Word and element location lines
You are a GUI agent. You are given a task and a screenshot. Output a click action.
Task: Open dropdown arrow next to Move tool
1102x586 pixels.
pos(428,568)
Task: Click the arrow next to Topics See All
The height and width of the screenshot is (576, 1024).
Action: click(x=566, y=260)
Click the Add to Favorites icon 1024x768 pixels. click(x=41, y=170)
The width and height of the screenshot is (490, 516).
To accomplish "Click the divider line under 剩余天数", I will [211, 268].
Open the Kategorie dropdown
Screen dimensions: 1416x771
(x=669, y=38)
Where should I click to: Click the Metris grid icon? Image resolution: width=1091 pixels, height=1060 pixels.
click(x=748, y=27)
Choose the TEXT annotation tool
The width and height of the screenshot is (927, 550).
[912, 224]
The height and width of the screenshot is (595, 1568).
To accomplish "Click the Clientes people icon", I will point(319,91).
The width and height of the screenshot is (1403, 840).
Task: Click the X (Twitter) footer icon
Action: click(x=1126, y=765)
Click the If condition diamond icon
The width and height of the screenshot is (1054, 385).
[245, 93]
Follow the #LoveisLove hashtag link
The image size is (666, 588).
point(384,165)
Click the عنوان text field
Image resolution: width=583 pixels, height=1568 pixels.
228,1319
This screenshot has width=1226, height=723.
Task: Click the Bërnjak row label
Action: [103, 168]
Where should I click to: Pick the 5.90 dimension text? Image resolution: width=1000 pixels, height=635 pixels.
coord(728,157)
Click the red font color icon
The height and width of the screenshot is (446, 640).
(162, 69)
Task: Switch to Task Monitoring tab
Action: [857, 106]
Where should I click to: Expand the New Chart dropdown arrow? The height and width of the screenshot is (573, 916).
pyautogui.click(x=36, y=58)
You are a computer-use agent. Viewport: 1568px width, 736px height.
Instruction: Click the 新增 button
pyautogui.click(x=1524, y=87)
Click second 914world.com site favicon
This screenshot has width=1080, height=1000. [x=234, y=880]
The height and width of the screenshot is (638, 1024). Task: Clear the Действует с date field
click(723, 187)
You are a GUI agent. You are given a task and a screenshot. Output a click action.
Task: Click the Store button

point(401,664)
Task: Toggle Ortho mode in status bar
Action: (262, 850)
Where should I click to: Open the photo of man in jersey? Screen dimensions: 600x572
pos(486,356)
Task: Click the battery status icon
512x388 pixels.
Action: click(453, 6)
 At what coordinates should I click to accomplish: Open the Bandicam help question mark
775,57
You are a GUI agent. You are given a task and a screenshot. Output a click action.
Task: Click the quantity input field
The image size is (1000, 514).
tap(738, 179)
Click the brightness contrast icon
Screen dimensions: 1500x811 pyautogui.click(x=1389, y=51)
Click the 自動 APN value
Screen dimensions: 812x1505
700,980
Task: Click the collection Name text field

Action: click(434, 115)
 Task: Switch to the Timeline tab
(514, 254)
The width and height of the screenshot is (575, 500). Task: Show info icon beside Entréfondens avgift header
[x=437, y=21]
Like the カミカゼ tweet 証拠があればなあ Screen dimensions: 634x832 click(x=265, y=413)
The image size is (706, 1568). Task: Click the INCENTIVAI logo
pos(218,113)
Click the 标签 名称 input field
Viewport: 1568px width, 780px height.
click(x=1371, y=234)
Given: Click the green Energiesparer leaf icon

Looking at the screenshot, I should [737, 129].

→ Problem
Duplicate all of the lines above without any changes.

→ The completed task
You are a GUI agent. You are given a task and a screenshot. Output a click action.
Task: Open dropdown arrow next to Move tool
1102x586 pixels.
pos(428,568)
Task: Click the arrow next to Topics See All
The height and width of the screenshot is (576, 1024).
Action: click(x=566, y=260)
Click the Add to Favorites icon 1024x768 pixels. click(x=41, y=170)
The width and height of the screenshot is (490, 516).
To accomplish "Click the divider line under 剩余天数", I will [211, 268].
Open the Kategorie dropdown
Screen dimensions: 1416x771
(x=669, y=38)
Where should I click to: Click the Metris grid icon? Image resolution: width=1091 pixels, height=1060 pixels.
click(x=748, y=27)
Choose the TEXT annotation tool
The width and height of the screenshot is (927, 550).
[912, 224]
The height and width of the screenshot is (595, 1568).
To accomplish "Click the Clientes people icon", I will point(319,91).
The width and height of the screenshot is (1403, 840).
Task: Click the X (Twitter) footer icon
Action: click(x=1126, y=765)
Click the If condition diamond icon
The width and height of the screenshot is (1054, 385).
[245, 93]
Follow the #LoveisLove hashtag link
The image size is (666, 588).
point(384,165)
Click the عنوان text field
Image resolution: width=583 pixels, height=1568 pixels.
228,1319
This screenshot has width=1226, height=723.
Task: Click the Bërnjak row label
Action: [103, 168]
Where should I click to: Pick the 5.90 dimension text? Image resolution: width=1000 pixels, height=635 pixels.
coord(728,157)
Click the red font color icon
The height and width of the screenshot is (446, 640).
(162, 69)
Task: Switch to Task Monitoring tab
Action: [857, 106]
Where should I click to: Expand the New Chart dropdown arrow? The height and width of the screenshot is (573, 916).
pyautogui.click(x=36, y=58)
You are a computer-use agent. Viewport: 1568px width, 736px height.
Instruction: Click the 新增 button
pyautogui.click(x=1524, y=87)
Click second 914world.com site favicon
This screenshot has width=1080, height=1000. [x=234, y=880]
The height and width of the screenshot is (638, 1024). Task: Clear the Действует с date field
click(723, 187)
You are a GUI agent. You are given a task and a screenshot. Output a click action.
Task: Click the Store button

point(401,664)
Task: Toggle Ortho mode in status bar
Action: (262, 850)
Where should I click to: Open the photo of man in jersey? Screen dimensions: 600x572
pos(486,356)
Task: Click the battery status icon
512x388 pixels.
Action: click(453, 6)
 At what coordinates should I click to accomplish: Open the Bandicam help question mark
775,57
You are a GUI agent. You are given a task and a screenshot. Output a click action.
Task: Click the quantity input field
The image size is (1000, 514).
tap(738, 179)
Click the brightness contrast icon
Screen dimensions: 1500x811 pyautogui.click(x=1389, y=51)
Click the 自動 APN value
Screen dimensions: 812x1505
700,980
Task: Click the collection Name text field

Action: click(434, 115)
 Task: Switch to the Timeline tab
(514, 254)
The width and height of the screenshot is (575, 500). Task: Show info icon beside Entréfondens avgift header
[x=437, y=21]
Like the カミカゼ tweet 証拠があればなあ Screen dimensions: 634x832 click(x=265, y=413)
The image size is (706, 1568). Task: Click the INCENTIVAI logo
pos(218,113)
Click the 标签 名称 input field
Viewport: 1568px width, 780px height.
click(x=1371, y=234)
Given: Click the green Energiesparer leaf icon

Looking at the screenshot, I should [737, 129].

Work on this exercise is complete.